Nobody on YT does this better than Jennifer does here. I am never confused when watching these videos. She doesn't bury us in extra topics & superfluous data. Thank you Jennifer for this wonderful series of weekly reviews. You are making us money!
I don’t like bond options with maturities out more than 5 years. With the country’s ever growing debt, I’ve very concerned we will have hyper inflation in 10-15 years. Treasuries will lose a lot of value. I’d want access to my cash in 2030/2035 to put into stock or other property that will rise with inflation.

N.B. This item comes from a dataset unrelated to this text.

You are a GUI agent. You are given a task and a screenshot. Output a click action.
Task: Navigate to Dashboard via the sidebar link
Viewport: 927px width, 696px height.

who can afford even more expensive real estate? you'de have to have 1% rates and 40 year mortgages for the average person to qualify because wages are not going up for the average person. This thinking that real estate will protect you in hyper inflation is baffling to me. I'm not a gold bug but that is one of the few things i would want in a hyper inflation situation
I think you are being remarkably optimistic to anticipate hyperinflation that far off. If we reasonably conclude that there will be large tax cuts for the wealthy, large tariffs on imports and a gutting of our workforce through repatriation, it's hard for me NOT to imagine hyperinflation in 2-4 years. Unfortunately, with our newly reelected President's cavalier history towards bankruptcy and his open musings about politicizing the Federal Reserve, I'm starting to become nervous about the safety of Treasuries. Gold may become the only option left for us down the road.
I am 73 and remember when the 30 year treasury bond was over 15% in September 1981. I would not buy a 20 year at 4.7%. I will be buying the 10 year TIP at next week's auction which is a reopening. That is about as far as I would go with a treasury maturity. I have traded long dated TIPS in a Roth IRA, but quit doing that years ago. There is an interest rate risk that I call the risk of lost opportunity, which occurs when interest rates are in a long term uptrend (e.g. 1950 to mid-1982) after the purchase of a long bond and I then have two bad options for the funds tied up. I either sell at a loss or simply suffer with the lower yielding bond that is paying me less interest than I could receive with a new purchase. I believe investors are underpricing now future inflation risk and the likelihood that treasury yields will down the road many years become untethered from inflation expectations due to U.S. treasury supply overwhelming demand.
I'm 67 and buy only 7+10 year treasuries to hold to maturity. Rates up or down doesn't matter to me as I'm enjoying the income and security. I currently have 60% of my portfolio in these treasuries and will add more if needed.
Consider your entire bond holdings "What is the overall maturity if your bonds?," As long as you have maturities to cover short term needs and yield changes the longer bond can be purchased with the possability of only getting at maturity the intial investment or conversely the sky falls and that 4.7% yield makes it worth more
More bluntly, if you sell tranches of your long-term bonds when rates are RISING, you'll be selling AT A LOSS. To avoid losing your capital, you must originally buy at highest rate and sell tranches when rates are FALLING. Otherwise, it's best to hold for the entire 20 years - when you're 90 years old and hope not to die before then.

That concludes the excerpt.